▶ Task prompt:
Reproduce the passage below on classifying operations by consistency guarantee in full, word for word and with its table intact.

▶ Reading text:

A low-latency eventually consistent design can become less correct because users make decisions on stale data.
So the real question is not “fast or correct?”
It is:
Which operations need coordination, and how do we prevent coordination from infecting every path?
12. Operation classification matrix
Use this classification before choosing distributed database behavior.
| Operation class | Example | Preferred guarantee | Common design |
|---|---|---|---|
| Critical command | Approve case, transfer funds, allocate scarce resource | Strong consistency, serializable or explicit invariant lock | Leader/quorum write, version check, idempotency |
| Local append | Add comment, log event, collect telemetry | Durable local append, later projection | Append log, outbox, async replication |
| Human read | View dashboard, search, list cases | Bounded staleness | Replica/search projection with freshness label |
| Self-read after write | Save form then refresh | Read-your-writes | Sticky primary, session token, freshness token |
| Background analytics | Daily report | Reproducible snapshot | ETL/warehouse snapshot, watermark |
| Cross-region display | Product catalog, public content | Eventual/bounded staleness | CDN/cache/read replica |
| Authorization check | Permission, entitlement, tenant membership | Fresh enough for risk | Usually primary/strong read for sensitive operation |
| Work claim | Pick next task | Strong claim exclusivity | FOR UPDATE SKIP LOCKED, queue lease, unique claim |
This is how CAP/PACELC becomes engineering work.

▶ Extracted entries:
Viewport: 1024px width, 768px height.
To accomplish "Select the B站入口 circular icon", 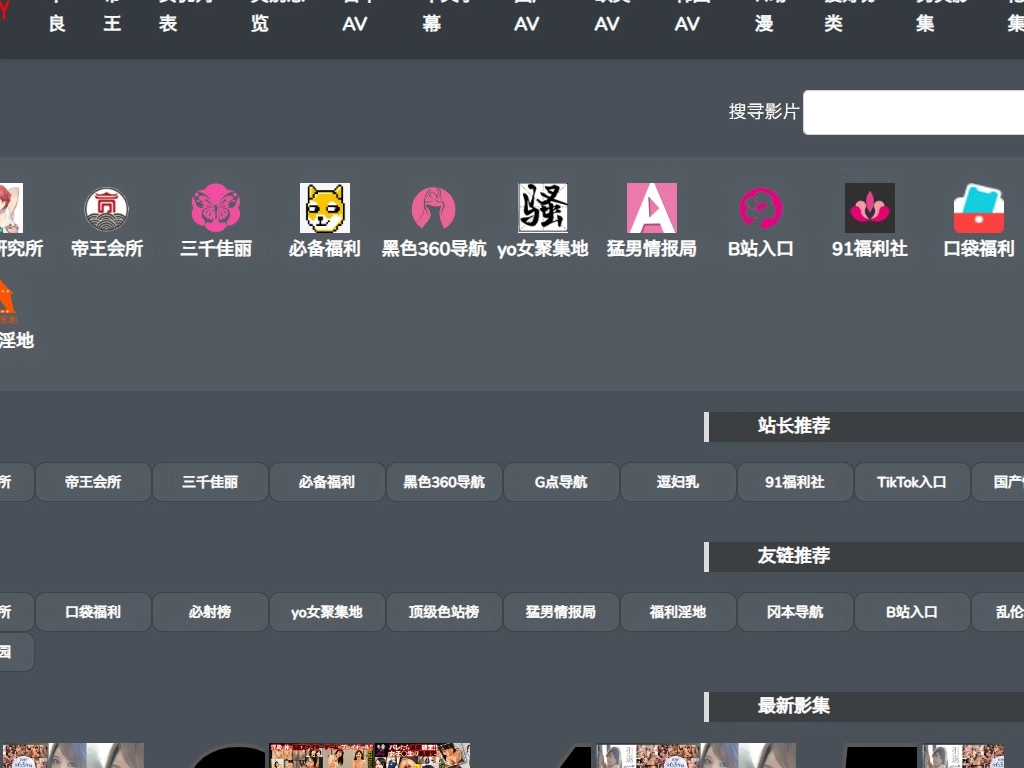I will (x=760, y=210).
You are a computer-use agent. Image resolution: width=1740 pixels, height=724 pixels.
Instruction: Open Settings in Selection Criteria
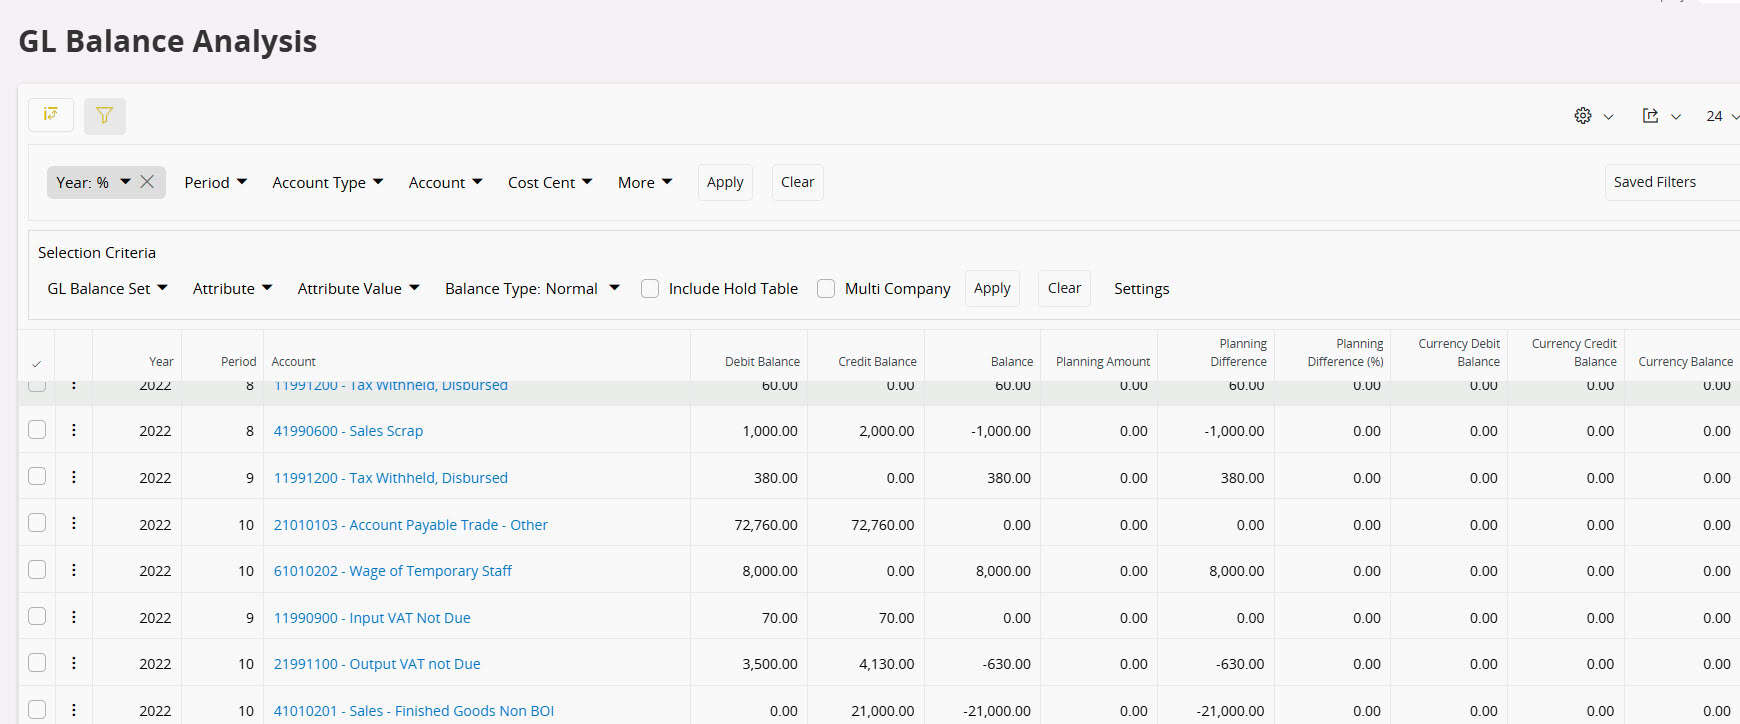[x=1141, y=289]
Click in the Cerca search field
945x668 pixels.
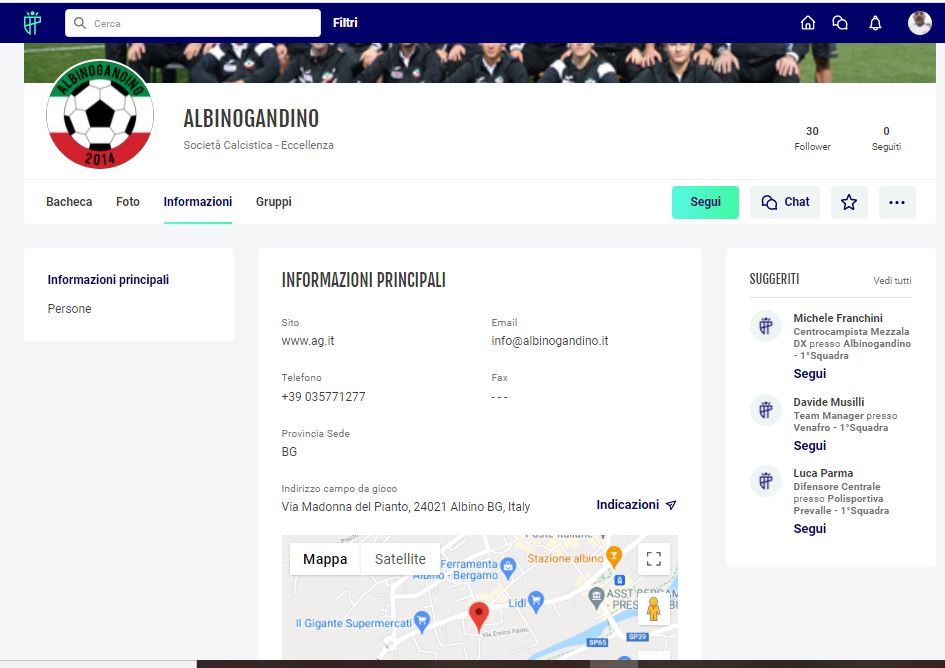click(x=200, y=23)
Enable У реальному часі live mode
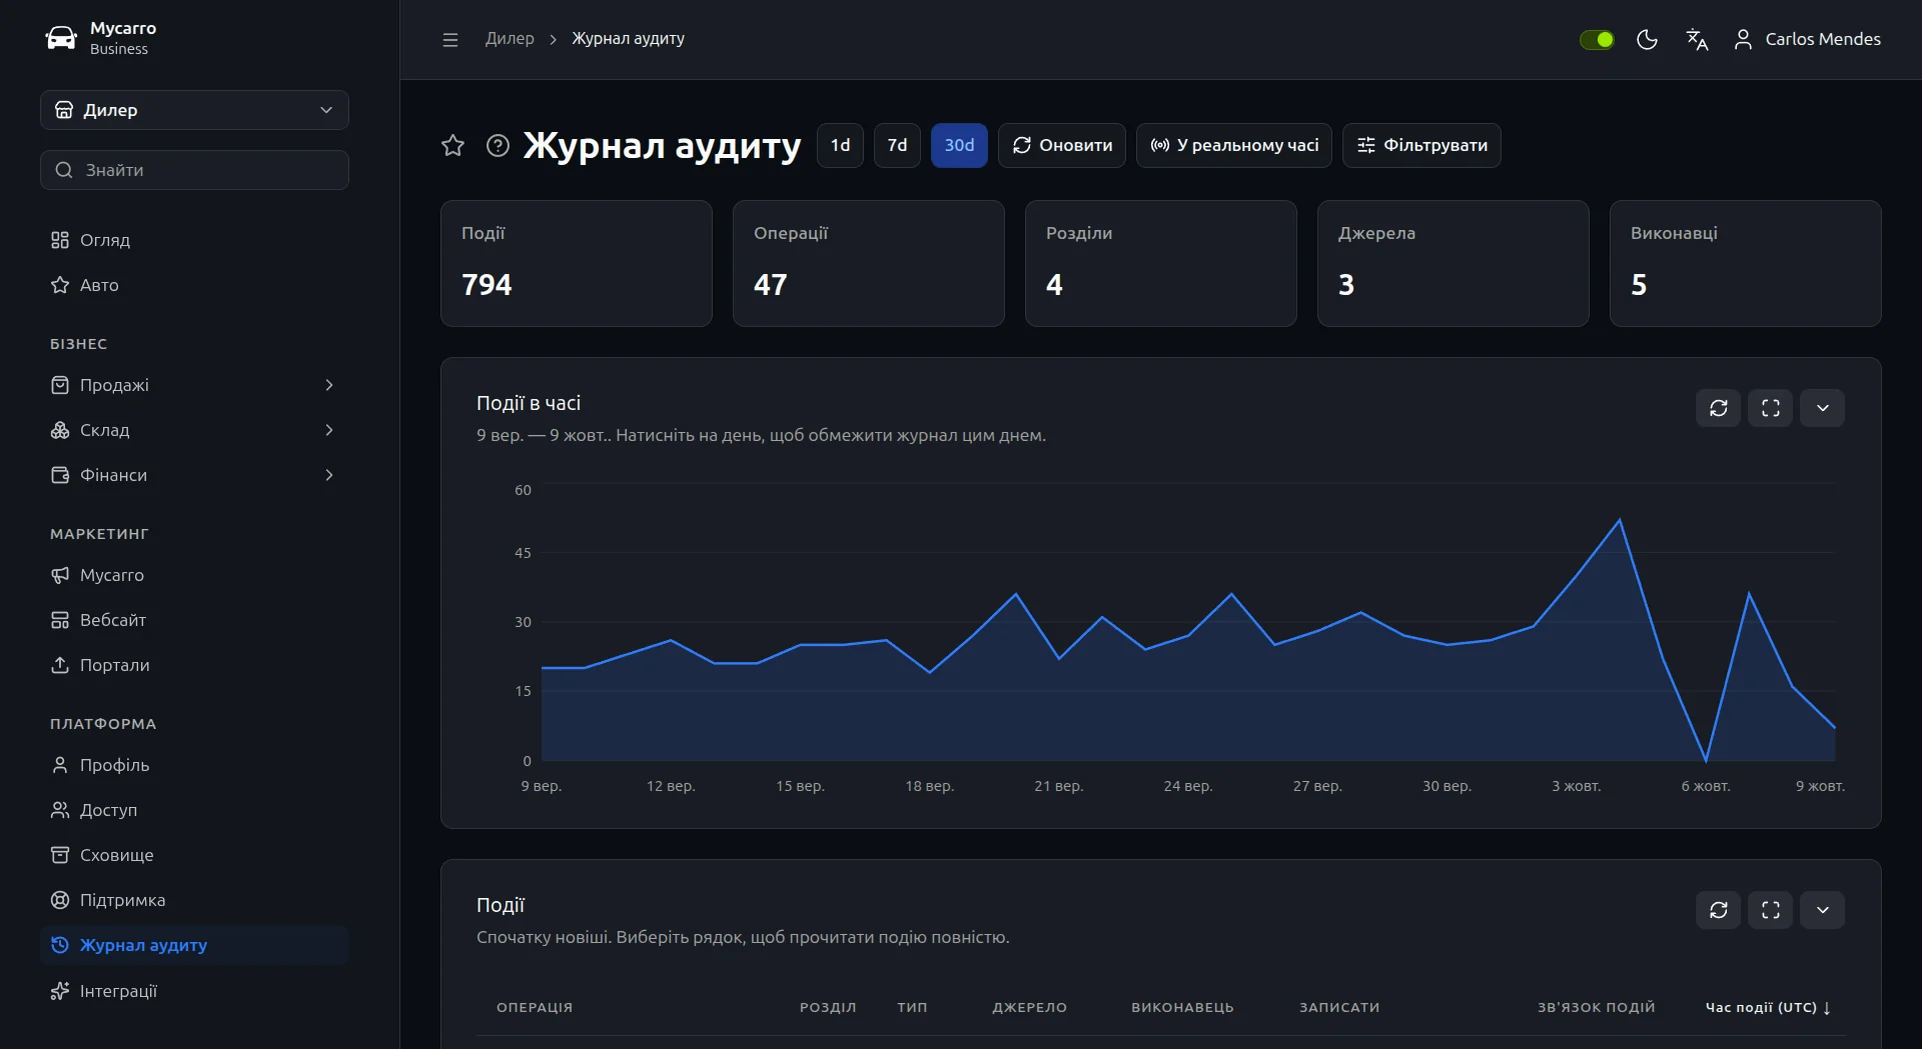This screenshot has height=1049, width=1922. (x=1234, y=146)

▶ Response:
A low-latency eventually consistent design can become less correct because users make decisions on stale data.
So the real question is not “fast or correct?”
It is:
Which operations need coordination, and how do we prevent coordination from infecting every path?
12. Operation classification matrix
Use this classification before choosing distributed database behavior.
| Operation class | Example | Preferred guarantee | Common design |
|---|---|---|---|
| Critical command | Approve case, transfer funds, allocate scarce resource | Strong consistency, serializable or explicit invariant lock | Leader/quorum write, version check, idempotency |
| Local append | Add comment, log event, collect telemetry | Durable local append, later projection | Append log, outbox, async replication |
| Human read | View dashboard, search, list cases | Bounded staleness | Replica/search projection with freshness label |
| Self-read after write | Save form then refresh | Read-your-writes | Sticky primary, session token, freshness token |
| Background analytics | Daily report | Reproducible snapshot | ETL/warehouse snapshot, watermark |
| Cross-region display | Product catalog, public content | Eventual/bounded staleness | CDN/cache/read replica |
| Authorization check | Permission, entitlement, tenant membership | Fresh enough for risk | Usually primary/strong read for sensitive operation |
| Work claim | Pick next task | Strong claim exclusivity | FOR UPDATE SKIP LOCKED, queue lease, unique claim |
This is how CAP/PACELC becomes engineering work.